Here is a simple program that replicates this issue:
#include "cuda_runtime.h"
#include <vector>
#include <stdio.h>
#define MB (1 << 20)
bool floodMemory(size_t chunk_size)
{
printf("\nStarting memory flood with chunk size %d\n\n", chunk_size);
std::vector<uint8_t*> dev_ptrs;
size_t allocated_mem = 0;
while (1)
{
uint8_t* temp = 0;
if (cudaMalloc(&temp, chunk_size) == cudaSuccess)
{
if (cudaDeviceSynchronize() != cudaSuccess)
{
printf("cudaDeviceSynchronize after malloc failed! allocated mem: %dmb\n", allocated_mem / MB);
printf("cudaDeviceSynchronize returned error: %s\n", cudaGetErrorString(cudaGetLastError()));
break;
}
allocated_mem += chunk_size;
if (cudaMemset(temp, 0, chunk_size) != cudaSuccess)
{
printf("cudaMemset failed! allocated mem: %dmb\n", allocated_mem / MB);
printf("cudaMemset returned error: %s\n", cudaGetErrorString(cudaGetLastError()));
break;
}
if (cudaDeviceSynchronize() != cudaSuccess)
{
printf("cudaDeviceSynchronize after memset failed!

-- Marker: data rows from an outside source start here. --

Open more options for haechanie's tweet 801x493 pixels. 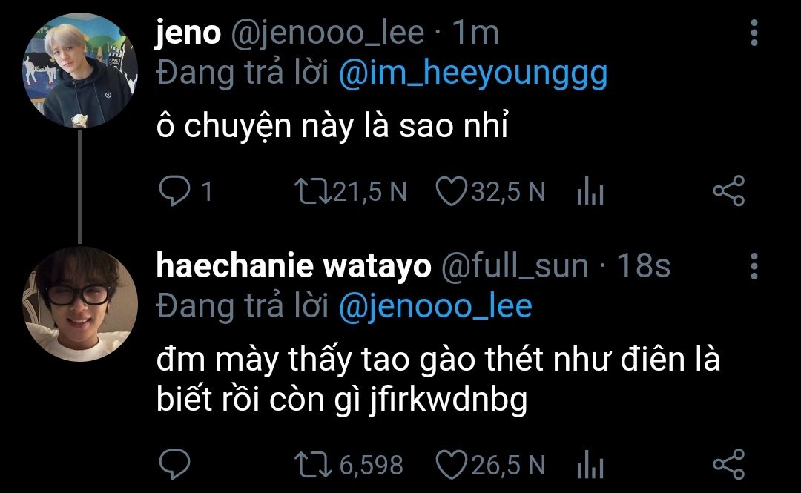pyautogui.click(x=754, y=267)
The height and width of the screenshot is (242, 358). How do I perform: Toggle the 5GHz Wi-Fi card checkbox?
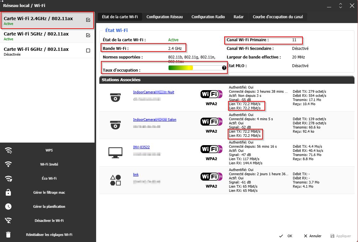(88, 35)
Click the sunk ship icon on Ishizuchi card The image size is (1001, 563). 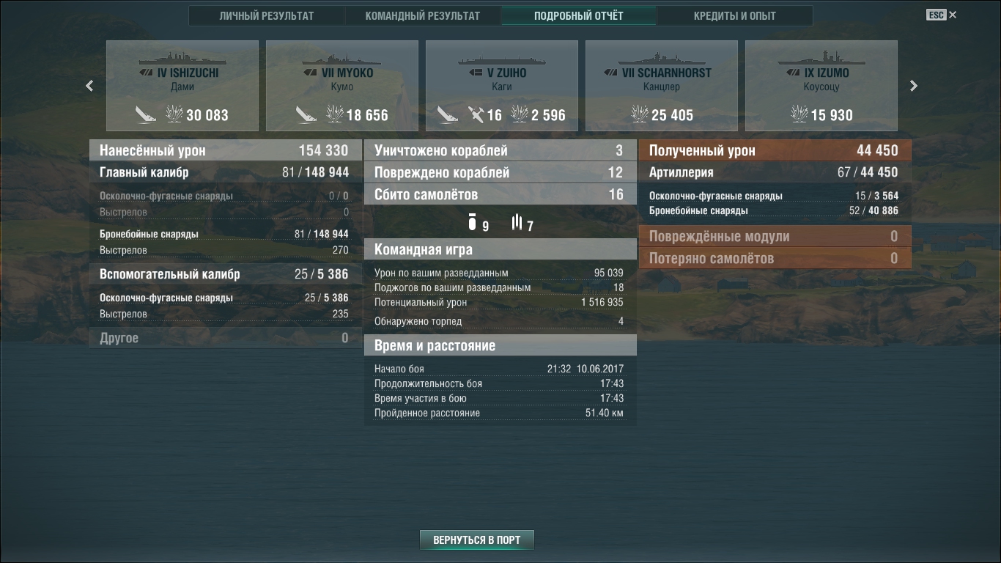pos(146,114)
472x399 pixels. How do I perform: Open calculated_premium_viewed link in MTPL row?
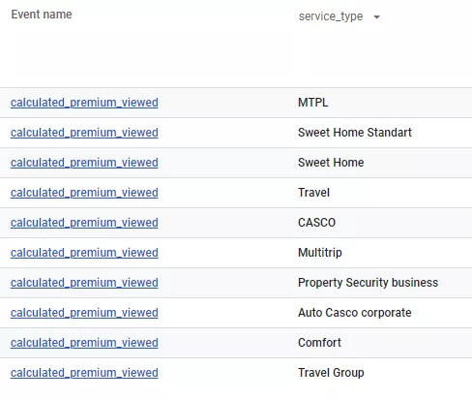84,103
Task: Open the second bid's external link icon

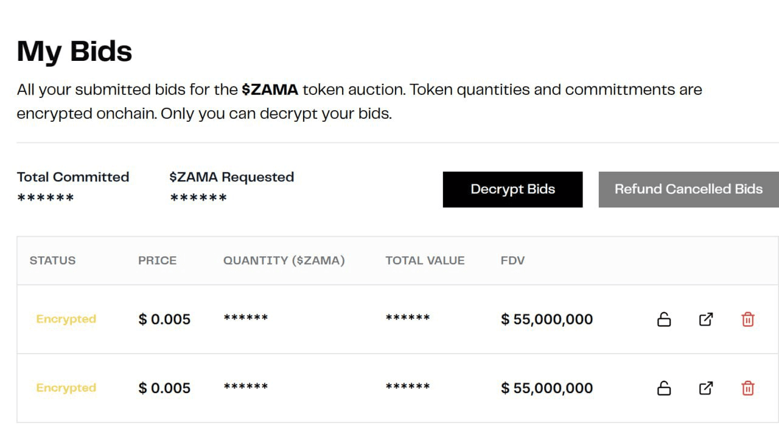Action: click(706, 388)
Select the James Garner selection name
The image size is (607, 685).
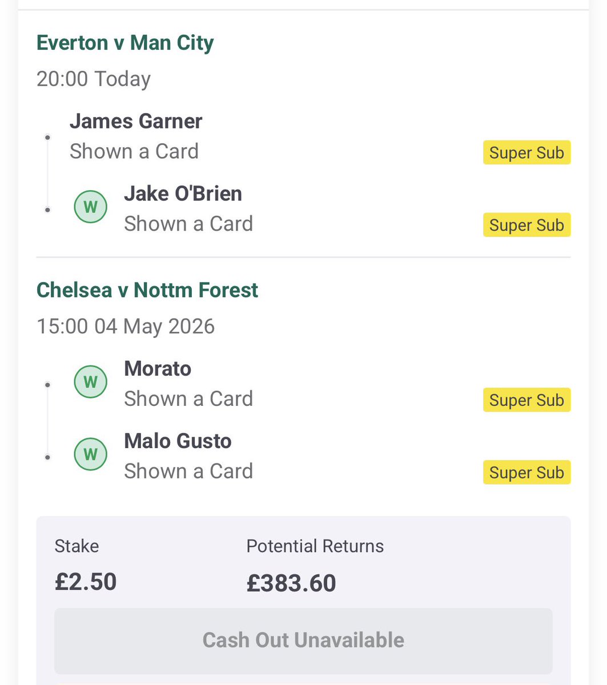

This shouldn't have happened. allocated mem: %dmb\n", allocated_mem / MB);
printf("cudaDeviceSynchronize returned error: %s\n", cudaGetErrorString(cudaGetLastError()));
break;
}
dev_ptrs.push_back(temp);
}
else
{
printf("cudaMalloc failed! this is expected. allocated mem: %dmb\n", allocated_mem / MB);
printf("cudaMalloc returned error: %s\n", cudaGetErrorString(cudaGetLastError()));
break;
}
}
printf("\nflood completed, attempting to clean up...\n");
int i = 0;
for (uint8_t* ptr : dev_ptrs)
{
if (cudaFree(ptr) != cudaSuccess)
{
printf("cudaFree failed on item %d!\n", i);
printf("cudaFree returned error: %s\n", cudaGetErrorString(cudaGetLastError()));
printf("unable to recover\n");
return false;
}
i++;
}
printf("succeeded cleaning up\n");
return true;
}
int main()
{
cudaError_t cudaStatus;
// Choose which GPU to run on, change this on a multi-GPU system.

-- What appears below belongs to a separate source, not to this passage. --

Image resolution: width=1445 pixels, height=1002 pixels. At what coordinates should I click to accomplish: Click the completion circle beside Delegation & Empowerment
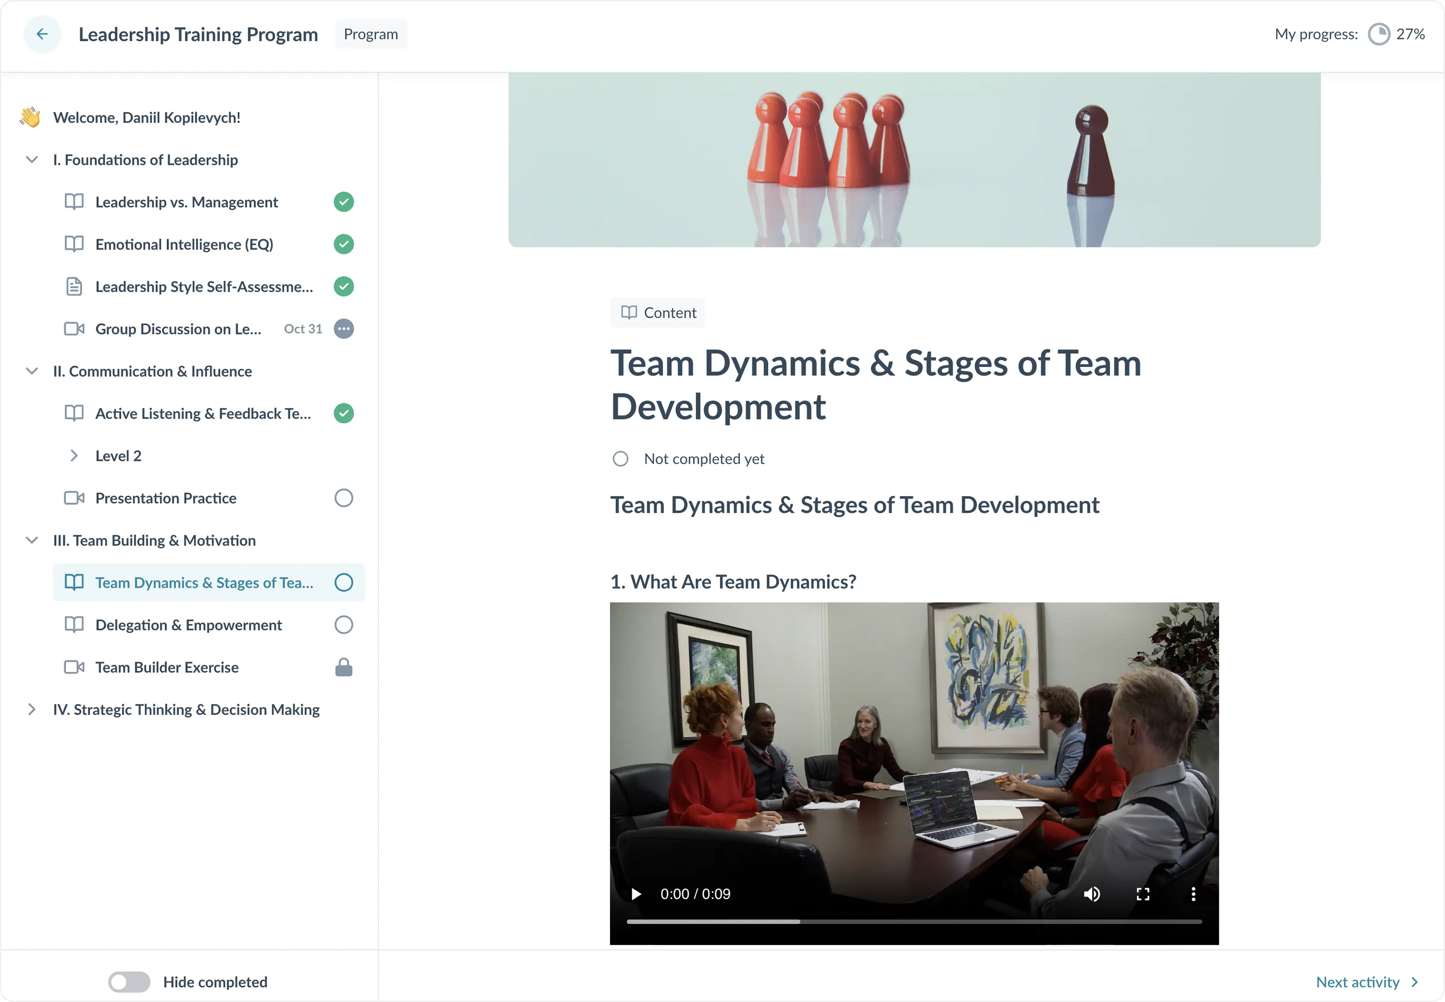[344, 625]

cudaStatus = cudaSetDevice(0);
if (cudaStatus != cudaSuccess) {
fprintf(stderr, "cudaSetDevice failed! Do you have a CUDA-capable GPU installed?");
return 1;
}
size_t chunk_size = (1 << 21);
if (!floodMemory(chunk_size)) return 1; // Should pass on all drivers
chunk_size++;
floodMemory(chunk_size); // fails on drivers >461.92 (game-ready) and >462.59 (studio)
return 0;
}
I was able to replicate this on a 1660Ti, 3070, 1080Ti, and a 3080 for drivers 465.89, 466.11, 466.27, 466.47, 466.77, and 471.11, but on driver 461.92 and earlier the issue wasn’t present.